I titolari dello stabilimento balneare, costituitisi parte civile, potranno rivalersi in sede civile per l’eventuale risarcimento. Ad ogni modo, dopo la pubblicazione della sentenza, entro 90 giorni, è scontato il ricorso in Corte d’Appello da parte della difesa.
A ottobre, nel corso dell’interrogatorio di garanzia, dopo le misure cautelari disposte dall’allora Gip Giorgia Castriota, sia madre che figlia avevano spiegato di essere state minacciate da Valerio Toselli, il giovane che, secondo gli inquirenti, sarebbe l’esecutore materiale del rogo con la collaborazione dell’altro trentenne di Sabaudia, Simone Petrucci. I due giovani sono tuttora sotto processo per questo episodio avendo scelto il rito ordinario.

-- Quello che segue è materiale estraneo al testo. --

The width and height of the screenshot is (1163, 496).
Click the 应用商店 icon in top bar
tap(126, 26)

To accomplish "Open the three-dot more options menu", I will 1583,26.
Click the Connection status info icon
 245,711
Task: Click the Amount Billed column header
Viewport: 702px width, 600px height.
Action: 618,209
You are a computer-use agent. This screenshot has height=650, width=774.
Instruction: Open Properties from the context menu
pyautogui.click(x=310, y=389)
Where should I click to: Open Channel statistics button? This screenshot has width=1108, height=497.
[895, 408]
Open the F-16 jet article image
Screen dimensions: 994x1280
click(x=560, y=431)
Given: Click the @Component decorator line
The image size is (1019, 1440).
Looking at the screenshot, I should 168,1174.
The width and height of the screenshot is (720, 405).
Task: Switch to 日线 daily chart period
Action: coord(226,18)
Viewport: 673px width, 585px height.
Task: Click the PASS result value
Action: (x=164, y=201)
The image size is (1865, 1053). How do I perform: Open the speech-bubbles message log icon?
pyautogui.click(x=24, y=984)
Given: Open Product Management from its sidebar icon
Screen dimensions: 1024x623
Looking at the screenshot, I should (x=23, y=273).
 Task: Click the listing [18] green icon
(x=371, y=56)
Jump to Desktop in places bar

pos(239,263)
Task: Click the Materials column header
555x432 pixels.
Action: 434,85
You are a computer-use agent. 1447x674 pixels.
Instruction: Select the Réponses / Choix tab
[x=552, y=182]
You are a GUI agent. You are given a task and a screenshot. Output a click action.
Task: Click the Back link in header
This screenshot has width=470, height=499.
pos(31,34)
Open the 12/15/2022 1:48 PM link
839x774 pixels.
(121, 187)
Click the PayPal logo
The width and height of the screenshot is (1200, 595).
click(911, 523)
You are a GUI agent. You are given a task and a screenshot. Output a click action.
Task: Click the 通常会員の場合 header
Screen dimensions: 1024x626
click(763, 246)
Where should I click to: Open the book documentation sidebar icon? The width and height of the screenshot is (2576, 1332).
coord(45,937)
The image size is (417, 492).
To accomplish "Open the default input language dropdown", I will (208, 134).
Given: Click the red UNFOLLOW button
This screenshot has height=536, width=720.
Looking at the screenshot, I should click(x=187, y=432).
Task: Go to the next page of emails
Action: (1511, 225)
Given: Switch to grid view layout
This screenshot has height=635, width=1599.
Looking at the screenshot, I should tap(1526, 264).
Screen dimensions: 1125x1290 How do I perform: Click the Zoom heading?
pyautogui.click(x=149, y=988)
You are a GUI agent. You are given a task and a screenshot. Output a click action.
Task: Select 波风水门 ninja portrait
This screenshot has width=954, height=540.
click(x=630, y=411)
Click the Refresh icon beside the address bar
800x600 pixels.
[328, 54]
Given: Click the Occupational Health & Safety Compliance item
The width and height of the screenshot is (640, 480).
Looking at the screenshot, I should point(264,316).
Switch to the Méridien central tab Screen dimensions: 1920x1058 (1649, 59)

Dopo l’incendio dello stabilimento “Duna 31.5”, i sospetti dei Carabinieri della Stazione di Sabaudia, coordinati dal Procuratore Aggiunto Carlo Lasperanza e dal sostituto Daria Monsurrò, ricaddero sulle due donne. Secondo la ricostruzione dei militari dell’Arma, l’incendio sarebbe stato effettivamente commissionato da loro, in qualità di titolari di una concessione per noleggio di sdraio e ombrelloni, cessata a seguito di ripetute violazioni accertate dai Carabinieri Forestali del Parco di Fogliano.
Le ulteriori indagini dei Carabinieri avrebbero permesso di individuare in Toselli l’autore dell’incendio che, insieme a Petrucci, per 500 euro, avrebbero materialmente dato fuoco allo stabilimento, per poi allontanarsi mentre lo stesso bruciava.
Il movente, secondo chi ha svolto le indagini, è da ricercare in vecchie acredini tra le donne: da una parte la madre D’Indio e la figlia Rizzi, impegnate all’epoca degli screzi nell’attività di noleggio sul lungomare pontino e interessate, in passato, alla concessione demaniale, aggiudicata invece alle cosiddette rivali; dall’altro le sorelle della Capitanucci Srl (società che gestisce il “Duna 31.5), risultate vincitrici della procedura di gara per l’aggiudicazione della concessione contesa.
Oggi però la sentenza del Gup La Rosa ha scagionato completamente la più giovane delle donne, ritenute mandanti.